→ **What to do**
In the data below, find the line that contains "Task: Click the Median" and the line that contains "Given: Print the document with printer icon". Copy both, plus every line between them, exactly.

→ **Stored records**
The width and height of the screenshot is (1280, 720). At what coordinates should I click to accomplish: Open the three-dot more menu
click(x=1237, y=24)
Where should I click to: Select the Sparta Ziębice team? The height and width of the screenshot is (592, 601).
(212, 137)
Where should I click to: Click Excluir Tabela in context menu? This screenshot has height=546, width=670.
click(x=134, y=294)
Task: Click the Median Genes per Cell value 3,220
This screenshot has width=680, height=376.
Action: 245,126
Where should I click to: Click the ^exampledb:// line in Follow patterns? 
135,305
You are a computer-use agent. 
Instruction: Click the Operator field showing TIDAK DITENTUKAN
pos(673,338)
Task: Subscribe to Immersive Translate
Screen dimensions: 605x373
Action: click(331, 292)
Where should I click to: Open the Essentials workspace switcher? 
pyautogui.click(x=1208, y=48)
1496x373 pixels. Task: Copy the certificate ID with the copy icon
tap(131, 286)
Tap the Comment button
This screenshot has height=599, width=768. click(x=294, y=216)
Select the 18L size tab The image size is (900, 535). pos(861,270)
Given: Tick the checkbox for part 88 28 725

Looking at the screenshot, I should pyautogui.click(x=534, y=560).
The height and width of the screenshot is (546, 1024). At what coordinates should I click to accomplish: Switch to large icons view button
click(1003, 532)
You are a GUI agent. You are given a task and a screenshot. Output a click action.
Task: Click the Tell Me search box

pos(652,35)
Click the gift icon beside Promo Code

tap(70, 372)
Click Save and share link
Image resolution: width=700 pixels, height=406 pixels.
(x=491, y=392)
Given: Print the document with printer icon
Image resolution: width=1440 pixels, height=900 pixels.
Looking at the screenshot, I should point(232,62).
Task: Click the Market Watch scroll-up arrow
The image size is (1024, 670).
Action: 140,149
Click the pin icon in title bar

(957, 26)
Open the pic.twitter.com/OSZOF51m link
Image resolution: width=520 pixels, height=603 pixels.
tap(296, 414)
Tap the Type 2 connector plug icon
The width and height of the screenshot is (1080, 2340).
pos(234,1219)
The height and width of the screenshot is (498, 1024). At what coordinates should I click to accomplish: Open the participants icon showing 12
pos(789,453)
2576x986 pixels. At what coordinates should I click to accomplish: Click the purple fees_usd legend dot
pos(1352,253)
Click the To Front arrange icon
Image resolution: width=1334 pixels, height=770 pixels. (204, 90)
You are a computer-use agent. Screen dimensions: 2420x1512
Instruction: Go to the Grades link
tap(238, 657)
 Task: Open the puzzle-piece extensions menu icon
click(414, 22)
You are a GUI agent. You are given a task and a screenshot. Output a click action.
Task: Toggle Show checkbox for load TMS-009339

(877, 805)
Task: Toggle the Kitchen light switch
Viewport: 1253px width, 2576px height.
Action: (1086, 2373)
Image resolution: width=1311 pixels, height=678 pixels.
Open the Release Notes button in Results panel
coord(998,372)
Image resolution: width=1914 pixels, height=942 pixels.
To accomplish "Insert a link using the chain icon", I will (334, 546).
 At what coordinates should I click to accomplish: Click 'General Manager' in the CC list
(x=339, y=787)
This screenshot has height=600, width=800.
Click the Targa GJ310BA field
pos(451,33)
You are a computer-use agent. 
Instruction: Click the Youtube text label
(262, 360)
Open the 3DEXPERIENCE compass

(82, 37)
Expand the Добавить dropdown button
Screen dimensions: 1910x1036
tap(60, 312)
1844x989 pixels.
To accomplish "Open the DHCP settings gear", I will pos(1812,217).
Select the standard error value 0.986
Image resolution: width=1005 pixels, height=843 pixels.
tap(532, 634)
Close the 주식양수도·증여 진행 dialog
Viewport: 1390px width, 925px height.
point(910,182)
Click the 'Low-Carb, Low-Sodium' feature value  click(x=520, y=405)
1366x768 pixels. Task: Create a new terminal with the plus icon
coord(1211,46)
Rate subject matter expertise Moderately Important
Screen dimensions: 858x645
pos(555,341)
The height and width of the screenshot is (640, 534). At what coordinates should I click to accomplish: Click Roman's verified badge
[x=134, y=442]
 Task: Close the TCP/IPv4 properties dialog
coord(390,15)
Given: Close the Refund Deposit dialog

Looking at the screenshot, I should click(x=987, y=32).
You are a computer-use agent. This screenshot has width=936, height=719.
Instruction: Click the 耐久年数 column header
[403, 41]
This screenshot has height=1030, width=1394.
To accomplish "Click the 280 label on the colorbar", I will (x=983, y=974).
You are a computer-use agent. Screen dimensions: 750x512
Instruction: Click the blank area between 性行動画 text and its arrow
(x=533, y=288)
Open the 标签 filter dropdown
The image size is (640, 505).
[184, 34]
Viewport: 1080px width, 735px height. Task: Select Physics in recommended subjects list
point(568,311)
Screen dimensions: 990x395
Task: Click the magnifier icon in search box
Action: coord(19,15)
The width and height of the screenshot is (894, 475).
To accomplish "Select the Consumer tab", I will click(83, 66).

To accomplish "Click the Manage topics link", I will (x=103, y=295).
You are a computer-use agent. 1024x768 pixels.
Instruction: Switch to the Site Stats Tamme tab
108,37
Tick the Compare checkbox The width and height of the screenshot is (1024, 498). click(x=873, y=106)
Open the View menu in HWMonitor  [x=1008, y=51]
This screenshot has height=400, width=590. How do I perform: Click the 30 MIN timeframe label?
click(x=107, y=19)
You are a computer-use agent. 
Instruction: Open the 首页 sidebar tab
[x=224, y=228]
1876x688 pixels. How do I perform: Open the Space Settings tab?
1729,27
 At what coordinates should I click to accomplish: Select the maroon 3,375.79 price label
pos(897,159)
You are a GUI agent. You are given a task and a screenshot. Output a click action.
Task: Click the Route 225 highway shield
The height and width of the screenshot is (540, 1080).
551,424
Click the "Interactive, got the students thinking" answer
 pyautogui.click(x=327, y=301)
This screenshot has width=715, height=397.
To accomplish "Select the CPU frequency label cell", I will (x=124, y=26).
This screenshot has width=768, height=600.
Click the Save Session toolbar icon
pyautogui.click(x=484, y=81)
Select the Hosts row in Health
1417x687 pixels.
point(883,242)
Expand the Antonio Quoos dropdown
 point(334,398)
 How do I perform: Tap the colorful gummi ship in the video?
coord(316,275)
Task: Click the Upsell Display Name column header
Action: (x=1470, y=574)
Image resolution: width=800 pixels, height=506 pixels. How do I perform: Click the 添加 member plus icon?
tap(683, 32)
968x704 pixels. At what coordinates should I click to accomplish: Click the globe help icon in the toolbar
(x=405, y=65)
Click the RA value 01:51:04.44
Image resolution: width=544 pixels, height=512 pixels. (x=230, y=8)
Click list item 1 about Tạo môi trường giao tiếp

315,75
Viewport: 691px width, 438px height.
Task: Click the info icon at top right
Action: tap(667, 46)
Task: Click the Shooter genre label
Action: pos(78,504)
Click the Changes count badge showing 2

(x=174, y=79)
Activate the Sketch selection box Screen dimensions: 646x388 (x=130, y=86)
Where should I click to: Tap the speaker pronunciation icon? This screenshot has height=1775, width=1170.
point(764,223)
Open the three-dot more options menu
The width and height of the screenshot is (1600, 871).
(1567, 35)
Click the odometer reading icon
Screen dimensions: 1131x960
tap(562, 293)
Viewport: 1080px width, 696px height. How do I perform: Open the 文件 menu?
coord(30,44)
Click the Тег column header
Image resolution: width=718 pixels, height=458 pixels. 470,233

→ **Result of the exercise**
Task: Click the Median Genes per Cell value 3,220
This screenshot has width=680, height=376.
Action: 245,126
Where should I click to: Click the ^exampledb:// line in Follow patterns? 
135,305
You are a computer-use agent. 
Instruction: Click the Operator field showing TIDAK DITENTUKAN
pos(673,338)
Task: Subscribe to Immersive Translate
Screen dimensions: 605x373
Action: click(331, 292)
Where should I click to: Open the Essentials workspace switcher? 
pyautogui.click(x=1208, y=48)
1496x373 pixels. Task: Copy the certificate ID with the copy icon
tap(131, 286)
Tap the Comment button
This screenshot has height=599, width=768. click(x=294, y=216)
Select the 18L size tab The image size is (900, 535). pos(861,270)
Given: Tick the checkbox for part 88 28 725

Looking at the screenshot, I should pyautogui.click(x=534, y=560).
The height and width of the screenshot is (546, 1024). At what coordinates should I click to accomplish: Switch to large icons view button
click(1003, 532)
You are a GUI agent. You are given a task and a screenshot. Output a click action.
Task: Click the Tell Me search box

pos(652,35)
Click the gift icon beside Promo Code

tap(70, 372)
Click Save and share link
Image resolution: width=700 pixels, height=406 pixels.
(x=491, y=392)
Given: Print the document with printer icon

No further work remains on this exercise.